PyTorch copying to GPU is slow

The transfers to GPU seem to be slow - wondering whether I can do anything with the below snippet of code to speed things up.

Gpu.IDS is just an array. Example: IDS = [4, 5, 6]

device = torch.device('cuda:' + str(Gpu.IDS[0]) if torch.cuda.is_available() else 'cpu')
print('running on ', device)
model = model.to(device)

if torch.cuda.device_count() > 1:
        print("Let's use multiple GPUs:", len(Gpu.IDS), "out of ", torch.cuda.device_count(), "GPUs!")      
        model = nn.DataParallel(model, device_ids=Gpu.IDS)

tokens = train

dataset = NuscenesDataset(tokens, helper)
dataloader = DataLoader(dataset, batch_size=16*len(Gpu.IDS), num_workers=4 * len(Gpu.IDS))

n_iter = 0

minimum_loss = 0

loss_function = MTPLoss(NUM_MODES, 1, 5)
current_loss = 10000
model_dir = make_model_dir()
learning_rates = [0.1]


for lr in learning_rates:
    # optimizer = optim.SGD(model.parameters(), lr=lr, momentum = 0.9)
    optimizer = optim.Adam(model.parameters(), lr=lr)
    print('--------- LEARNING RATE ', lr, '--------------')
    for epoch in range(1, 10001): 
        # print below - only for large dataset
        # print('-> epoch:', epoch)
        for img, agent_state_vector, ground_truth, _, _ in dataloader:            
    #         imshow(torchvision.utils.make_grid(img)) 
            img = img.to(device)
            agent_state_vector = agent_state_vector.to(device)    
            ground_truth = ground_truth.to(device)
            ground_truth = ground_truth.to(torch.float32)
            optimizer.zero_grad()

            prediction = model(img, agent_state_vector)            
    #         print('prediction.shape', prediction.shape, 'ground_truth.shape', ground_truth.shape)
            loss = loss_function(prediction, ground_truth)
            loss.backward()
            optimizer.step()

            current_loss = loss.cpu().detach().numpy()        

Hi,

Why do you think the transfer is slow?
Keep in mind that the cuda API is asynchronous except when it needs to deal with CPU values.
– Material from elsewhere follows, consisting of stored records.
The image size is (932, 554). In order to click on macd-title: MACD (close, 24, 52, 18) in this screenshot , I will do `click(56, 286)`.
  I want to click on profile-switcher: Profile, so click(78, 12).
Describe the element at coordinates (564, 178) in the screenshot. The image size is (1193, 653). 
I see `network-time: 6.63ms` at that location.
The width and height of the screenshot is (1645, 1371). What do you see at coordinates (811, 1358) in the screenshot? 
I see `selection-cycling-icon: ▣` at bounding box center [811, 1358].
So if you measure without manual synchronization with torch.cuda.synchronize(), then it will appear that the copies are slow only because they wait for the rest of the computations before being able to execute as they deal with CPU values.

Hi,

I guess, my question is more along the lines of whether something is an obvious red flag in my setup.

Hi,

No the code looks ok.
The one thing is that you can collapse this:

            ground_truth = ground_truth.to(device)
            ground_truth = ground_truth.to(torch.float32)

into

            ground_truth = ground_truth.to(device=device, dtype=torch.float32)
1 Like

Thanks - much appreciated